Mikasa passa sa main dans son dos avec nervosité, et la posa sur la hanche de l'homme. Son cœur tambourinait dans sa poitrine, tant elle était anxieuse. Mais lorsqu'il la serra davantage contre lui, elle se sentit heureuse d'avoir pu lui rendre ce geste. La combattante bougea légèrement ses doigts et commença à faire des cercles dans le bas de son dos, lui provoquant un léger sursaut. Face à sa réaction, elle n'arriva guère à contenir son petit rire, et il lui jeta un regard mi-agacé, mi-amusé.
« Oï, je te fais rire gamine ?
- Je ne te pensais pas si sensible.
- Tu ne perds rien pour attendre, crois-moi. »
Ils s'admirèrent pendant de longues secondes en silence. Quelques flammes de désir dansaient dans leurs prunelles, alors que leurs pupilles se dilataient. Leurs mains étaient toujours désespérément accrochées à leurs corps, comme si lâcher l'autre était synonyme de chute.
Un soldat mobilisé par les brigades spéciales interrompit cette léthargie partagée, essoufflé. Il s'appelait Freudenberg, si la mémoire de Mikasa était bonne. Elle ne l'avait jamais vraiment côtoyé à la 104e brigade, étant donné qu'il était dans la section Nord. Il pointa un doigt tremblant vers le fond de la grotte, et un fantôme sembla transpercer ses iris bruns.

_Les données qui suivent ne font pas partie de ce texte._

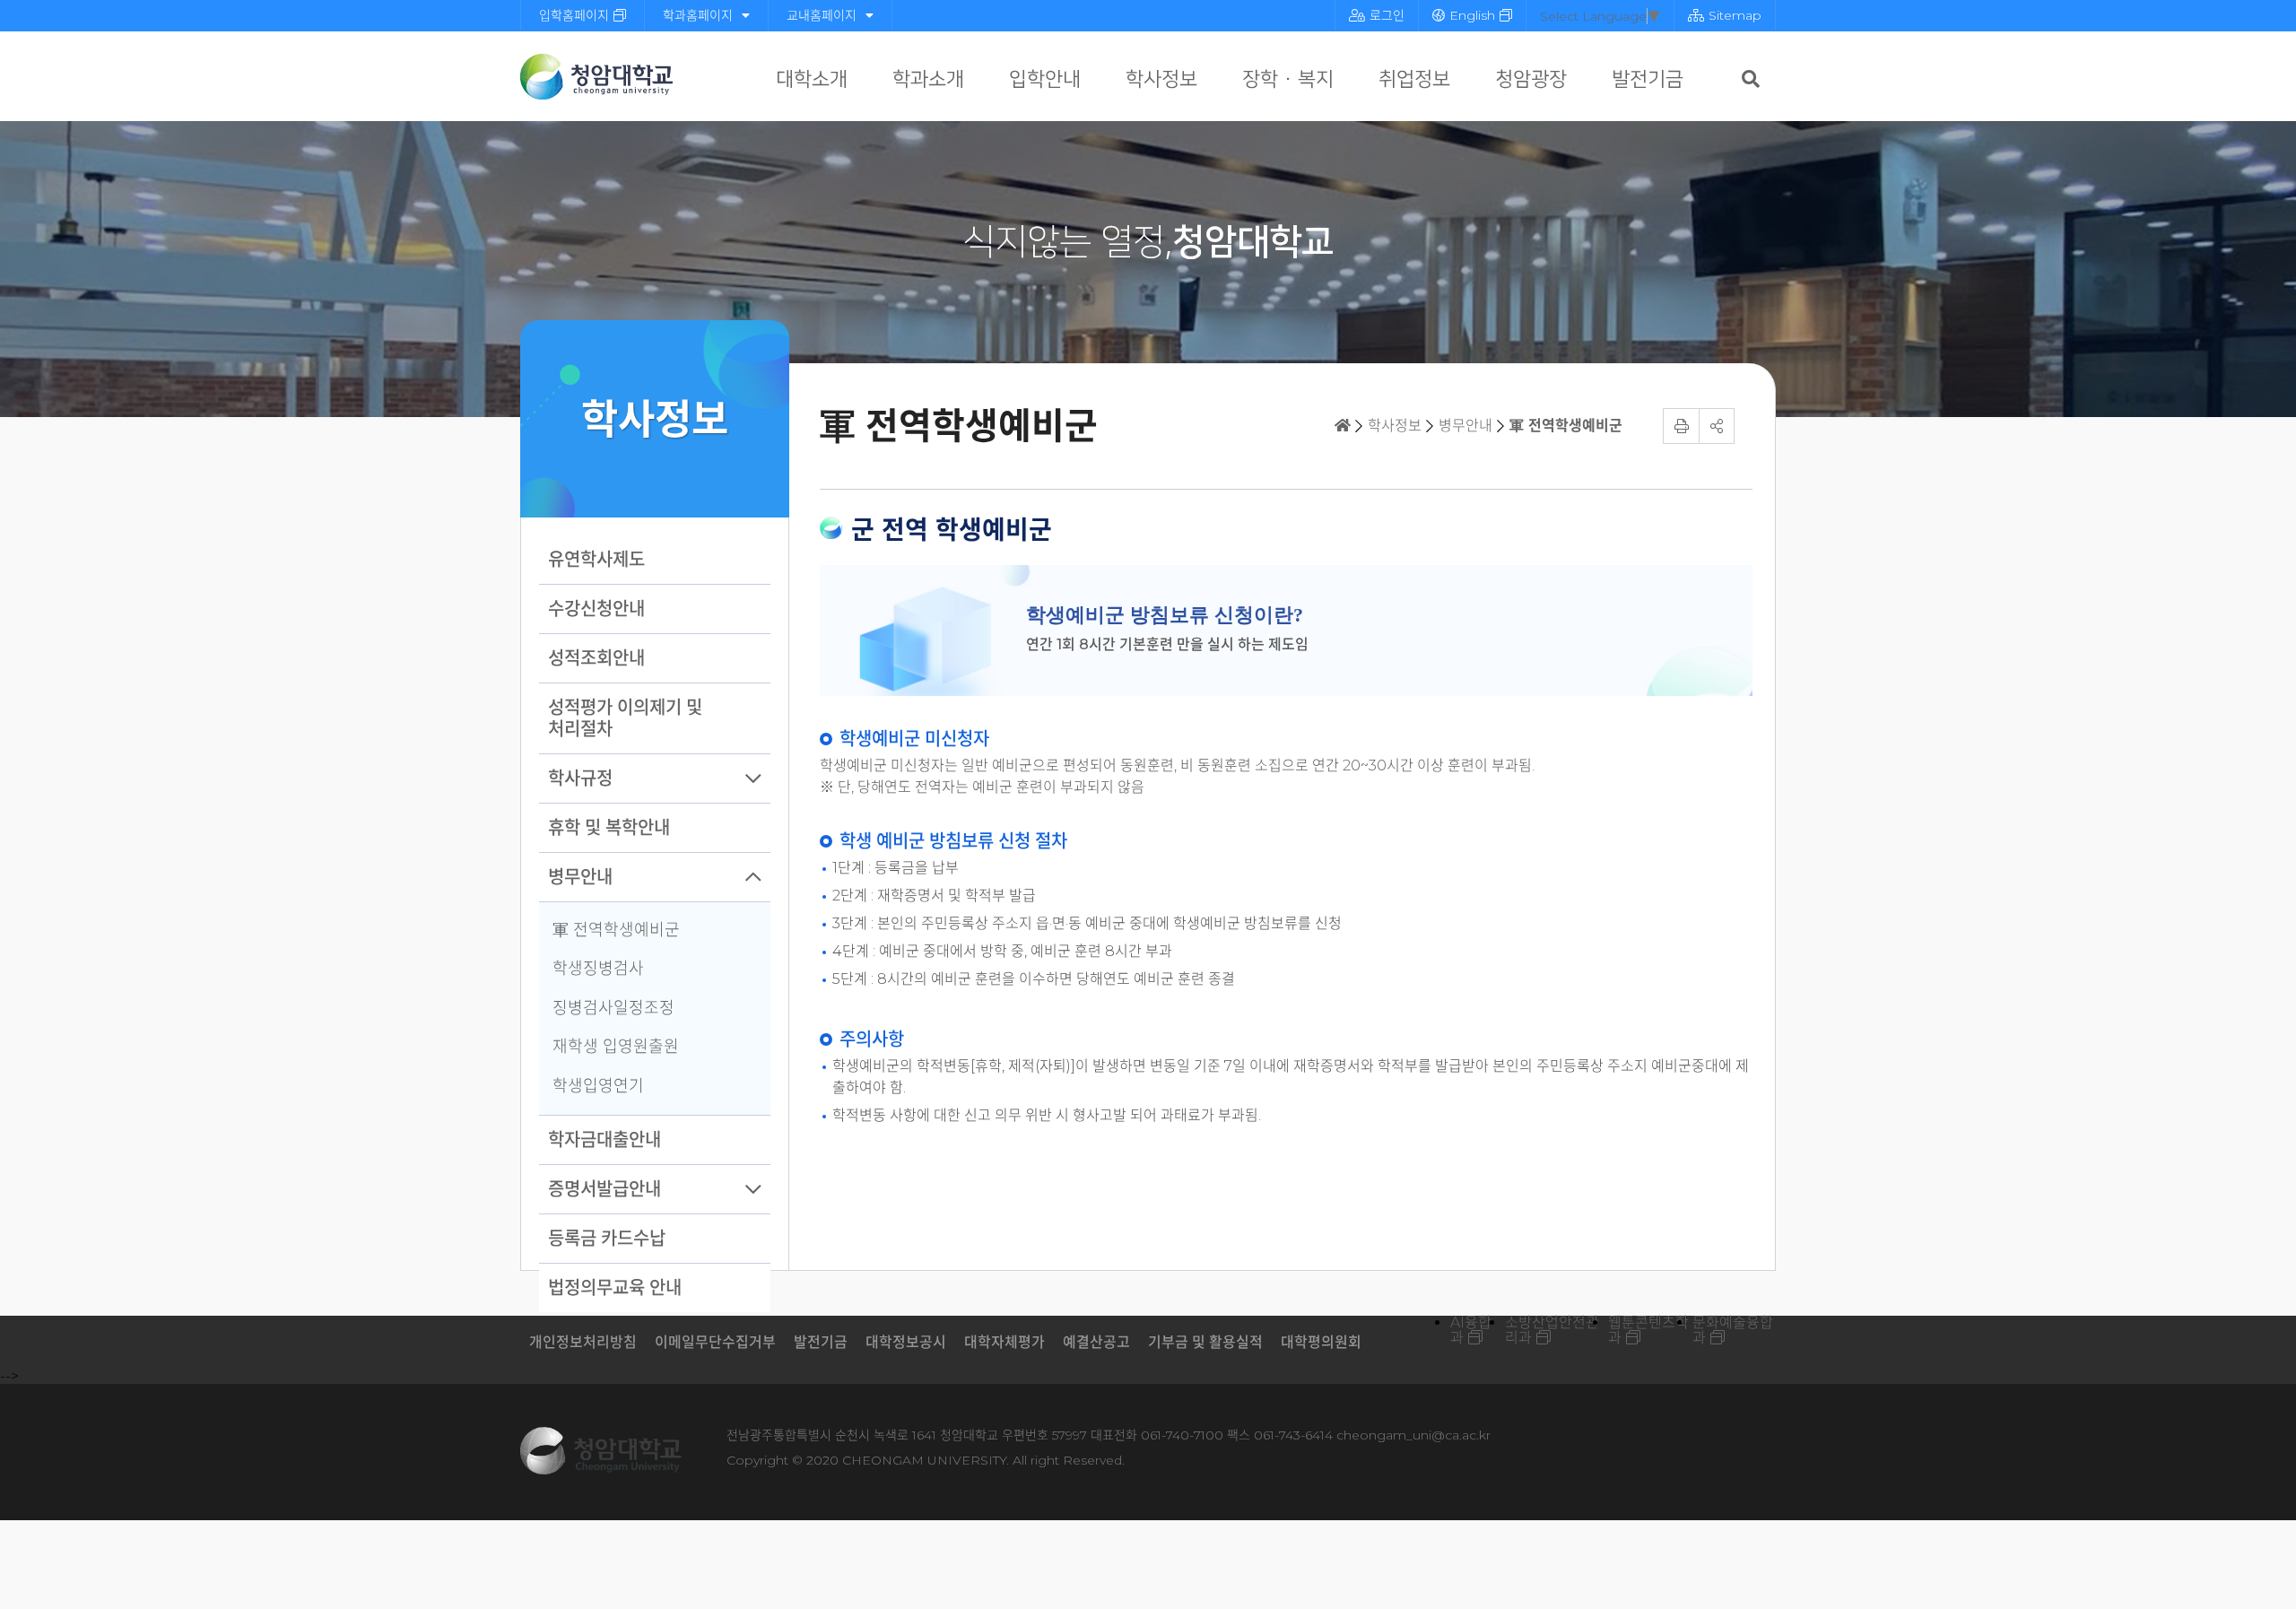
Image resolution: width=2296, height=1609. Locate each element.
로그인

« Venez vite voir ce que j'ai trouvé ! »
Ainsi, devant l'engouement du bataillon face à la découverte du garçon à la coupe au bol, Mikasa se trouva obligée de s'engouffrer dans les boyaux de la Terre. Heureusement pour elle, la main de Levi dans la sienne semblait lui servir autant de guide que de lumière.
Ainsi s'enfonçaient-ils dans un labyrinthe, sans savoir que Dédale les observait, souriant, s'égarer dans la plus belle de ses œuvres : celle du passé.